中庭に戻ってきて竜也は倒れこむようにベッドに沈み込んだ。もうこの柔らかさにも慣れてきて、自分が生きていた頃のベッドと同じくらいに落ち着ける。
元の世界に、か
シェイドの言葉を聞いてまだ、竜也は答えを出せないでいる。
ねぇ、ここわかんないんだけど
視界に差し出された英語の短文をぼんやりと見つめたまま、竜也は昨日のことを考え続けていた。教科書がテーブルに叩きつけられる音がだんだんと強くなっていく。何度目かわからない大きな音で竜也はようやくはっとした。
どうしたの? 昨日までは立場逆転とばかりに偉そうだったじゃない
そんなことないだろ
どうかしらね
タナシアの嫌味にもいい返しが浮かばない。真正面に座って教科書をこちらに向けたタナシアの姿を真っ直ぐに見てみるが、だからといって何が変わるわけでもなくただ不思議そうにこちらに首を傾げる少女の姿があるだけだ。
私のことが怖くなった?
タナシアの問いかけに竜也はないはずの体を強張らせる。その小さな反応もタナシアの目にはしっかりと映ったようだった。
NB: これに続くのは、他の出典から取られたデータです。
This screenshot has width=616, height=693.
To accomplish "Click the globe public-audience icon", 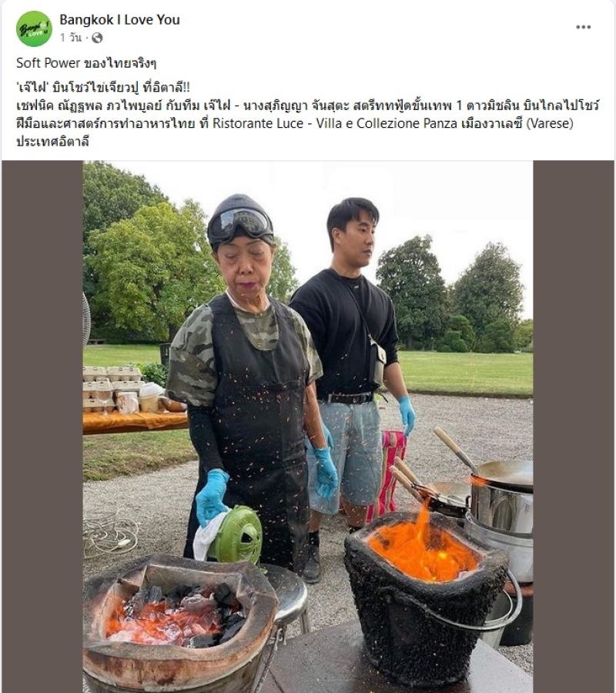I will tap(97, 38).

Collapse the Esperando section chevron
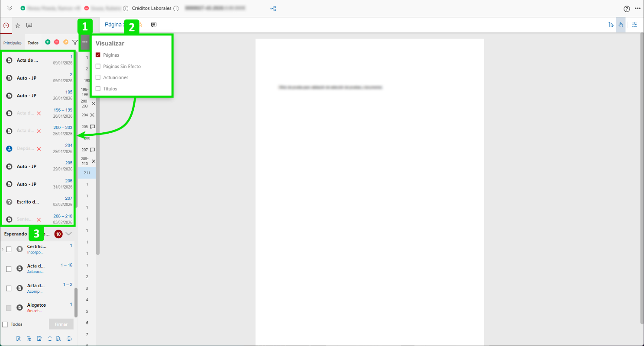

ふーん、それで急に威勢がなくなったってわけ。わかりやすいわね
だからそんなことないって言ってるだろ
強がって見せた竜也の言葉など聞こえないというようにタナシアはわざとらしく首を振る。ここ数日厳しくしすぎたか、と後悔したところで竜也にできることはない。
そうね、別に私はずっとアンタをここに縛り付けててもいいんだけど
にやりと何かを思いついたようにタナシアが顔を歪める。
次の試験でちょっと私の手伝いをしてくれるっていうなら考えてあげなくもないわよ
人の命を天秤の片側に乗せておいて反対側に乗せるものはあまりにも軽い。カンニング一つで命が助かるというのなら普通の人間なら喜んで飛びつくことだろう。
別に命が惜しくて悩んでるわけじゃない
へぇ、強がりね
それと、ここの問題。昨日やったやつと同じ構文だぞ。いい加減覚えろよ
何よ、急に。意外と元気じゃない。心配して損したわ
嘘をつけ、と悪態をつきたくなるのを堪えて竜也はまたノートに視線を落としたタナシアを見た。竜也の反応が思った以上に冷静だったせいか、からかいにとっくに飽きてまた問題とにらめっこしたまま手を止めている。
その態度に竜也はぞっとした。
彼女にとって人間の命なんてその程度のものなのだ、という考えが脳裏に浮かぶ。
カンニングの対価として差し出してやれるようなもの。それは竜也の感覚からすればあまりにも軽い。
もう本当になんなの? 調子狂うじゃない
なんでもない。お前がバカだなって思ってただけだ
まともに教えることも出来ないくせに言うだけ言わないでよ。この鬼、悪魔!
死神がそんなこと言えるか
投げつけられた消しゴムを顔で受けながら竜也は口喧嘩をやめようとはしない。自分の選択は未だに決まらないままでも、この関係、この瞬間は嫌いではない。